Se'eth; see note on Leviticus 13:2.
|must have a tear...|
Like a mourner (Moed Katan 15a). See Leviticus 10:6. This means that he must make a tear or cut at least one handbreadth long in his garment (Yad, Avel 8:2).
|without a haircut|
Also like a mourner (Moed Katan 15a; Leviticus 10:6). He is forbidden to cut his hair until he is purified (Yad, Tumath Tzaraath 10:6).
|must cover his head...|
(Moed Katan 15a; Rashi; Ibn Ezra).
Only on wool and linen (Kelayim 9:1; Yad, Tumath Tzaraath 13:1). Moreover, the cloth must be white (Negaim 11:3; Yad, Tumath Tzaraath 12:10).
|threads meant for...|
(Negaim 11:8; Yad, Tumath Tzaraath 13:8; HaKethav VeHaKabbalah; Ralbag). It is also true if the warp is white and the woof colored, or vice versa, and the visible part of the weave is discolored (Negaim 11:4; Yad, Tumath Tzaraath 12:10). However, if the warp is wool or linen, and the woof is another material, or vice versa, then the garment cannot become unclean; (Tosefta, Negaim 5:3 Yad, Tumath Tzaraath 13:3).
|bright green or bright red|
(Negaim 11:4). According to some sources, 'green' also includes yellow here (Tosefta, Negaim 1:3, HaGra, Zer Zahav, Chasdey David 1:5 ad loc. Cf. Tosafoth Sukkah 31b, s.v. HaYarok).
(Saadia; cf. Rashi; Ibn Ezra). Mam'ereth in Hebrew.

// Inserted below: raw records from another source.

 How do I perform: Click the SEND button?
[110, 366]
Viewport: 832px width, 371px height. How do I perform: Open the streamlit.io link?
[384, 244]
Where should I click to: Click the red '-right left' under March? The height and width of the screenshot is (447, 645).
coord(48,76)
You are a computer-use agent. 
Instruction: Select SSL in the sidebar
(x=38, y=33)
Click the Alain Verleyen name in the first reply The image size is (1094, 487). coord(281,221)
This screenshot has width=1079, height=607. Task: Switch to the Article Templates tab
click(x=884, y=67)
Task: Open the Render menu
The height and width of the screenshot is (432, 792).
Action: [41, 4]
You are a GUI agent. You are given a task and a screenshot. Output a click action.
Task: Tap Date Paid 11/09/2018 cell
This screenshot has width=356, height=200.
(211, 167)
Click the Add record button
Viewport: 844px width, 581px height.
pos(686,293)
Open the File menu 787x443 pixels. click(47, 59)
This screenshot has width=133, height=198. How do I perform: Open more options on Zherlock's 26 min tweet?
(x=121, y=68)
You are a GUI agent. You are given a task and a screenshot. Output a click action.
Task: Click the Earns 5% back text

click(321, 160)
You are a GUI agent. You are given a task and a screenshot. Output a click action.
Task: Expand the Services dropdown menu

(Ralbag; cf. Negaim 11:5; Yad, Tumath Tzaraath 12:1).
|mark of decay|
(Saadia; Ibn Janach; Radak, Sherashim; Rashbam; Ralbag). Pechetheth in Hebrew. Or, 'penetrating blight' (Targum Yonathan; Sifra; Rashi). Or, 'contrasting mark' (Tosefta, Negaim 1:3).
|smooth or fluffy side|
(Tur; Raavad on Sifra). Karachath or Gabachath in Hebrew; see Leviticus 13:42. It thus indicates the inside or outside of the cloth (Saadia; Ibn Ezra; Rashi; Ezrath Kohanim on Sifra). According to others, it can denote 'fluffy or worn' (Ramban on Negaim 11:11; Korban Aaron on Sifra; Tosefoth Yom Tov on Negaim 11:11), and hence, 'new or worn' (Targum; Rashi). This teaches a law that if a cloth is fluffy or hairy, the discoloration must be both on the fluff and on the cloth itself (Negaim 11:11; Sifra, Yad, Tumath 12:9).
(cf. Raavad on Tumath Tzaraath 12:1). or, 'changed color,' that is, from green to red or vice versa (Yad, ibid.).
Or 'spreading' (cf. Rashi).
(Targum; Sifra; Rashi; Yad, Tumath Tzaraath 12:1; HaKethav VeHaKabbalah).
Whenever the expression, 'This is the law ...' occurs at the end of a section, the law is not discussed anyplace else in the Torah (Yehudah HaChasid on 14:33).